Typically it is believed that reducing the max_model_len would help in reducing the GPU memory usage.
But this fact was not observed while i tried deploying a model meta-llama-3.2-3b https://build.nvidia.com/meta/llama-3.2-3b-instruct?nim=self-hosted from NIM model repo o n Tesla T4 GPU (16GB VRAM).
Here I tried deploying the model using different values of max_model_len but the GPU memory usage remained constant.
here are logs:
Logs for max_model_len: 8192
the current vLLM instance can use total_gpu_memory (14.56GiB) x gpu_memory_utilization (0.90) = 13.11GiB
model weights take 6.02GiB; non_torch_memory takes 0.05GiB; PyTorch activation peak memory takes 1.22GiB; the rest of the memory reserved for KV Cache is 5.83GiB.
INFO 2026-06-22 05:04:45.292 executor_base.py:111] # cuda blocks: 3409, # CPU blocks: 2340
INFO 2026-06-22 05:04:45.292 executor_base.py:116] Maximum concurrency for 8192 tokens per request: 6.66x
logs for max_model_len: 4096
the current vLLM instance can use total_gpu_memory (14.56GiB) x gpu_memory_utilization (0.90) = 13.11GiB
model weights take 6.02GiB; non_torch_memory takes 0.05GiB; PyTorch activation peak memory takes 1.19GiB; the rest of the memory reserved for KV Cache is 5.85GiB.
INFO 2026-06-22 04:43:29.435 executor_base.py:111] # cuda blocks: 3422, # CPU blocks: 2340
INFO 2026-06-22 04:43:29.435 executor_base.py:116] Maximum concurrency for 4096 tokens per request: 13.37x
logs for max_model_len: 16384
the current vLLM instance can use total_gpu_memory (14.56GiB) x gpu_memory_utilization (0.90) = 13.11GiB
model weights take 6.02GiB; non_torch_memory takes 0.05GiB; PyTorch activation peak memory takes 1.26GiB; the rest of the memory reserved for KV Cache is 5.78GiB.

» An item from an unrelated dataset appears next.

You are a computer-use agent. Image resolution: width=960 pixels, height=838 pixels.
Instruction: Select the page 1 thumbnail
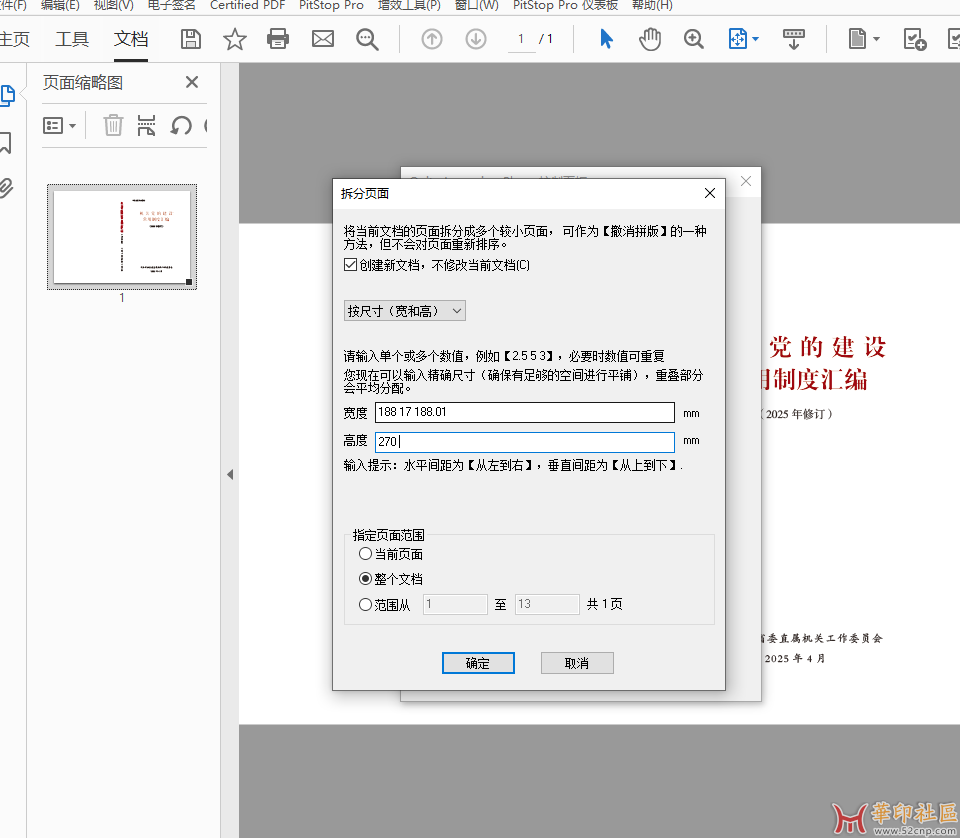[x=122, y=237]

INFO 2026-06-22 05:29:37.546 executor_base.py:111] # cuda blocks: 3381, # CPU blocks: 2340
INFO 2026-06-22 05:29:37.546 executor_base.py:116] Maximum concurrency for 16384 tokens per request: 3.30x
Now this fact is contrary to what we think that lowering the context length would help us save some GPU memory.
Can you explain me the reason for such a behavior.